# Local source for ADA Aqua Soil



## TetraGuy72 (Dec 12, 2009)

Just curious if any of the LFS sell it. I think FG might, but I can't remember. Also if anyone happens to know the price for a 9l bag I would appreciate it.


----------



## alexopolus (Jan 18, 2010)

There isn't any in DFW, fish gallery hasn't carry any ADA stuff for a while. True percula used to but they don't carry it anymore. Brightswell Rio Escuro works very well, I have it in my shrimp tank and planted tank.


----------



## TetraGuy72 (Dec 12, 2009)

alexopolus said:


> There isn't any in DFW, fish gallery hasn't carry any ADA stuff for a while. True percula used to but they don't carry it anymore. Brightswell Rio Escuro works very well, I have it in my shrimp tank and planted tank.
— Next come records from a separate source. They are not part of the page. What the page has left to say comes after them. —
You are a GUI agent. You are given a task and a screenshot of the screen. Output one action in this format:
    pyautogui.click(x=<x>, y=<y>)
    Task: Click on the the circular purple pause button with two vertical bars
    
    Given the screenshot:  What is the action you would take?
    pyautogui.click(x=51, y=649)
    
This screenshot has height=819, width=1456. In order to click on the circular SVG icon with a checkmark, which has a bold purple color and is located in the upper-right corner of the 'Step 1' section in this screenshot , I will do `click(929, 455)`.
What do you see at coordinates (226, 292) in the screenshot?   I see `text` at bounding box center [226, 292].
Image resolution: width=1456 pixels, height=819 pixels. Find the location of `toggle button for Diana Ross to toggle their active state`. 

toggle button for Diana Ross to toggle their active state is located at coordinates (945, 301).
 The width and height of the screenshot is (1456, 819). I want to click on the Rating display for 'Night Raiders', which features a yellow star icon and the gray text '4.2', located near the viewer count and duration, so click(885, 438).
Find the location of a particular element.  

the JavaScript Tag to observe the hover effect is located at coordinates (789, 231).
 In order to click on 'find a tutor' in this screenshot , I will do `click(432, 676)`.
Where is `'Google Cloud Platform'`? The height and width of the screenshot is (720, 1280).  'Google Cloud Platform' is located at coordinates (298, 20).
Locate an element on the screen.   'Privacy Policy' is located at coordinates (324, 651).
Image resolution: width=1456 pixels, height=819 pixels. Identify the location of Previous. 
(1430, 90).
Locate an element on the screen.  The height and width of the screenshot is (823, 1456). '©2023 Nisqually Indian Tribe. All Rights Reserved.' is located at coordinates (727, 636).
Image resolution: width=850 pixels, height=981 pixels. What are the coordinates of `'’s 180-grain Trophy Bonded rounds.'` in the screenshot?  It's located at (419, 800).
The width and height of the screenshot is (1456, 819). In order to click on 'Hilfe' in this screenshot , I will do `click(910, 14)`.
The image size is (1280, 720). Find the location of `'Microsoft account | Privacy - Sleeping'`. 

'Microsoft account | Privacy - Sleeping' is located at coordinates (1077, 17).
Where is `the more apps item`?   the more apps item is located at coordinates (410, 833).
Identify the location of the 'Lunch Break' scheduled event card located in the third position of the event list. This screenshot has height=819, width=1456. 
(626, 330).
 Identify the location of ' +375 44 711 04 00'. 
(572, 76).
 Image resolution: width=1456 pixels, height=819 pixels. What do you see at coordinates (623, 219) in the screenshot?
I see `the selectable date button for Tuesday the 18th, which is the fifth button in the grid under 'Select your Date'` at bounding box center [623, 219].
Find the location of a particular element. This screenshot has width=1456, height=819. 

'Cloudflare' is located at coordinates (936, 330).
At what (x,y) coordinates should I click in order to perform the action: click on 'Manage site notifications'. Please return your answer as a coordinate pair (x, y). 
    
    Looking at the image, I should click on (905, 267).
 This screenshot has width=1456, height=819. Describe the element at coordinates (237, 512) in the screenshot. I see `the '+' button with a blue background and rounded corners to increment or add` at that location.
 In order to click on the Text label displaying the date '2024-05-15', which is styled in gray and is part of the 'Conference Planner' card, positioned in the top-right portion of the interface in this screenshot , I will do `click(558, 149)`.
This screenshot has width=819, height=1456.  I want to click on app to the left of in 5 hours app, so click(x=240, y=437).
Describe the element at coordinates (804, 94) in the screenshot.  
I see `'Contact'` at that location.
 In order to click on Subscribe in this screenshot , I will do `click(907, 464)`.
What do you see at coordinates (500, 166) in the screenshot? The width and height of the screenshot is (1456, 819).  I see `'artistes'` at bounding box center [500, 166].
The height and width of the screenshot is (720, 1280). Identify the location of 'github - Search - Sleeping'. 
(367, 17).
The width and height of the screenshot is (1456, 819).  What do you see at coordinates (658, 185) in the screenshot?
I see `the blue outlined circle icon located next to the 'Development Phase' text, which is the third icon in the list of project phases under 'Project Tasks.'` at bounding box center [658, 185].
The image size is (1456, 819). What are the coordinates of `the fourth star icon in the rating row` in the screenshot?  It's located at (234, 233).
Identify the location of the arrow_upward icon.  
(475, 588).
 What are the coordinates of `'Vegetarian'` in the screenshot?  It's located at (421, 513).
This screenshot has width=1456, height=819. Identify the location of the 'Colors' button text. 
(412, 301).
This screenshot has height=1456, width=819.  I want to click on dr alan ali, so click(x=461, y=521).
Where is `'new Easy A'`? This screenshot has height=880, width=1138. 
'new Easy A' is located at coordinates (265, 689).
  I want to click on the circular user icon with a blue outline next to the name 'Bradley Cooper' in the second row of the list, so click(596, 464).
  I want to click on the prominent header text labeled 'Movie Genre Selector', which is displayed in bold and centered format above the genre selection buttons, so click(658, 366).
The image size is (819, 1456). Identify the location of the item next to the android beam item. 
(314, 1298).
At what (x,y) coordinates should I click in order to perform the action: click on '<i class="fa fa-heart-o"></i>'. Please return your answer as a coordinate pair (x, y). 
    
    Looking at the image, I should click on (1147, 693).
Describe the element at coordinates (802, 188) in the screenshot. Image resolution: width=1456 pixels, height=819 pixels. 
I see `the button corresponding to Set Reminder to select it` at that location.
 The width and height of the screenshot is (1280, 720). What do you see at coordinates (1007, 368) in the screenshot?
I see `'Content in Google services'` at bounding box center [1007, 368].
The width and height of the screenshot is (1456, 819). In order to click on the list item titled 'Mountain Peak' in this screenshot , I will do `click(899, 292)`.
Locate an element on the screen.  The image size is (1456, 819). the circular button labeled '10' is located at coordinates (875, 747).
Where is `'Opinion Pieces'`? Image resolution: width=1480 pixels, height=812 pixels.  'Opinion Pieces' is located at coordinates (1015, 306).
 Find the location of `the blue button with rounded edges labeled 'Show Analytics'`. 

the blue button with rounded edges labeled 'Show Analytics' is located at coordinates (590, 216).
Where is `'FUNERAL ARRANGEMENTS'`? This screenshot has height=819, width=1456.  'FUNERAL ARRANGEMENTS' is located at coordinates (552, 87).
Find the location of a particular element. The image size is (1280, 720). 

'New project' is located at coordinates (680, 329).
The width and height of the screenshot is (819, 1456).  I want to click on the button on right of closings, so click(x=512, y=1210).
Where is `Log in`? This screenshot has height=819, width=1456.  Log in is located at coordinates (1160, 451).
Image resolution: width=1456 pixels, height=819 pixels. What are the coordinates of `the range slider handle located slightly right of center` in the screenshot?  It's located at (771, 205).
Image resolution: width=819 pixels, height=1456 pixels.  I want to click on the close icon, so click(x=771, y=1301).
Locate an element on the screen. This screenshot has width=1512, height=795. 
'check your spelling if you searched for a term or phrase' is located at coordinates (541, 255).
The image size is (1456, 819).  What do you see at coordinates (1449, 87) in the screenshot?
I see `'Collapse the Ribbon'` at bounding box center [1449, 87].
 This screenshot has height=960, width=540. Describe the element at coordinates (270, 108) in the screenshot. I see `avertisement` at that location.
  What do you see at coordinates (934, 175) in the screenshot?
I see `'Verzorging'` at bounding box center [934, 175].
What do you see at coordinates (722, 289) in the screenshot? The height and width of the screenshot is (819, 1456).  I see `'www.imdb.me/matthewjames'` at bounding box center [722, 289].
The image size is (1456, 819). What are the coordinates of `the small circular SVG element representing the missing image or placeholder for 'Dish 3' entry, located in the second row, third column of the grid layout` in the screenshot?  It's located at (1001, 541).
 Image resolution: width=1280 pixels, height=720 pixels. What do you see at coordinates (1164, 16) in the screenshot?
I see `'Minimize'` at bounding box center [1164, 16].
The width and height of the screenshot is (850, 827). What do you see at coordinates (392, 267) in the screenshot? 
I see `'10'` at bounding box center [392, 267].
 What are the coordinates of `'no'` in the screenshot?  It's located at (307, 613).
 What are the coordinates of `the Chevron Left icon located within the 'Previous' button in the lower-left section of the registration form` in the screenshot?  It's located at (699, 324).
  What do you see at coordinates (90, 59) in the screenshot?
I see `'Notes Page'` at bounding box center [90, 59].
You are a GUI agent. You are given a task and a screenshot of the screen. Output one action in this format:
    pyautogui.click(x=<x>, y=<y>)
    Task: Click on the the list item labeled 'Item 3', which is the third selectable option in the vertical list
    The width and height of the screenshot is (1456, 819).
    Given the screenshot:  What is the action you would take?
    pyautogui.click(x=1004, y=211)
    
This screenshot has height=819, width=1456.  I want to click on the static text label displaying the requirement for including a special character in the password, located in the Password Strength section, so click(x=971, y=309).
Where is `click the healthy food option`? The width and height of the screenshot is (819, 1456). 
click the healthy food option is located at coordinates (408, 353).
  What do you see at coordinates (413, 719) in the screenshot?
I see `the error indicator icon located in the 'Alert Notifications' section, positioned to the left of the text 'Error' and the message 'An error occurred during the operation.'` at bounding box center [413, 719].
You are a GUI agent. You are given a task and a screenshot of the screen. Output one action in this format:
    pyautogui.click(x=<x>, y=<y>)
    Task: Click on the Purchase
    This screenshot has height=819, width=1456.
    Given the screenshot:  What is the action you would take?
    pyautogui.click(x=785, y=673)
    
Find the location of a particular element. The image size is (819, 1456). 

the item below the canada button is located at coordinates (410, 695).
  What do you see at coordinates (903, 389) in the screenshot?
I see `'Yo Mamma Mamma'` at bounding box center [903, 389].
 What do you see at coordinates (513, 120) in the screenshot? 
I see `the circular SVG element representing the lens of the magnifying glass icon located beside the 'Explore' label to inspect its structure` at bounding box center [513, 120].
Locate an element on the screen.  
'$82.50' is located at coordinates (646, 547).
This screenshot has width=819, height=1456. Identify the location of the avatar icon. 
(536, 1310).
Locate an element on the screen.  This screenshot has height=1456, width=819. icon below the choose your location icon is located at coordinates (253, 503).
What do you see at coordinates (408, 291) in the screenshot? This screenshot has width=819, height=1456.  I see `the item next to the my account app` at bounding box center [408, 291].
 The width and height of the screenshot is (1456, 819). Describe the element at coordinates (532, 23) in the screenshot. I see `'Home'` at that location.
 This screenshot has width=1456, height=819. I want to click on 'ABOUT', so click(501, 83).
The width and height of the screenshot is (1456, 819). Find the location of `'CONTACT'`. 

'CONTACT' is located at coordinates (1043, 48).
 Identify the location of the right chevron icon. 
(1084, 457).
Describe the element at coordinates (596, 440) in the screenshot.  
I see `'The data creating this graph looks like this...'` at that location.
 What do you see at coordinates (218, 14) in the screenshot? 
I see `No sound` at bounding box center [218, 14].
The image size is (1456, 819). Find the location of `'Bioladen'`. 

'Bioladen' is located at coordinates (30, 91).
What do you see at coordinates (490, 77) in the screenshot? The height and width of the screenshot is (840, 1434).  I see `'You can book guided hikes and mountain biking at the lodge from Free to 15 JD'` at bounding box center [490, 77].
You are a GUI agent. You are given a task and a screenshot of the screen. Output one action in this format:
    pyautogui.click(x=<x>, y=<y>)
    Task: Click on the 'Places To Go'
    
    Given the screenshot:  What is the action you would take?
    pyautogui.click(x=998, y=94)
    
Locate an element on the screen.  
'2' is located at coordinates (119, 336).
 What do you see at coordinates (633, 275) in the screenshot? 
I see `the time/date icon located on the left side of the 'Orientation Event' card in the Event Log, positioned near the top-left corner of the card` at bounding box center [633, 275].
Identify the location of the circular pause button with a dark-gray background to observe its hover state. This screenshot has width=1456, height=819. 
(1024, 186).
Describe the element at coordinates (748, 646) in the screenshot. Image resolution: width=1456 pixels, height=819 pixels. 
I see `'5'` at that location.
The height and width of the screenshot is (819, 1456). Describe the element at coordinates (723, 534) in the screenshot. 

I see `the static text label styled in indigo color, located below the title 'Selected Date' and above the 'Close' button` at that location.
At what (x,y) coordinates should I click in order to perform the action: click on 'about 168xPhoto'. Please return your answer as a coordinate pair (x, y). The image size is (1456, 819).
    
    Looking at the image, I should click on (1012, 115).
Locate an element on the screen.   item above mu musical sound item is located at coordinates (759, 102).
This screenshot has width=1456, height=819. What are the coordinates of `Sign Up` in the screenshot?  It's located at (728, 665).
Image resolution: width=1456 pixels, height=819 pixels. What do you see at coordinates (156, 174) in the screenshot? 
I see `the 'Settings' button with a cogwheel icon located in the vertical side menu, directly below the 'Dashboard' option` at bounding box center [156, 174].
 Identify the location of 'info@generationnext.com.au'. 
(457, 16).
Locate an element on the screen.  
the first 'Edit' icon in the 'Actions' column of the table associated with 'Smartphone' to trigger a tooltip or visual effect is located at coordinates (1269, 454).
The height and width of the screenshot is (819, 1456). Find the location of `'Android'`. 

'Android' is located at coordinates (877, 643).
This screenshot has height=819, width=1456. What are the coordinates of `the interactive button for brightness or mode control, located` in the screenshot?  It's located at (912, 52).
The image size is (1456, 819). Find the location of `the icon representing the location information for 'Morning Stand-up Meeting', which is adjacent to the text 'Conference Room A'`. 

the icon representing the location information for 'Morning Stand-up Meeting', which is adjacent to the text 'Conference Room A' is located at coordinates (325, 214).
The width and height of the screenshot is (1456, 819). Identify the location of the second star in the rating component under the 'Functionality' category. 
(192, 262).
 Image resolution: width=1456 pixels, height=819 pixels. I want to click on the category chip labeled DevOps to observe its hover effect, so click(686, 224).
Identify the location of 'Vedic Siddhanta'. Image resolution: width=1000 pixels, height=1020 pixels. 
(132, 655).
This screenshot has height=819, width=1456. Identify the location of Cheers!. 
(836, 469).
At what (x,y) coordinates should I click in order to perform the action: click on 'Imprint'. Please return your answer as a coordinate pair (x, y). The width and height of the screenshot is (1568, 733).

I've never seen that anywhere. Where can you buy it? How does it compare to AS in terms of price?


----------



## alexopolus (Jan 18, 2010)

Last time I checked fish gallery had it. The price is pretty much the same. It does pretty much the same than aquasoil, but I think aquasoil buffers the water a bit lower than rio Escuro. My tank has been running for more than a year with no issues.


----------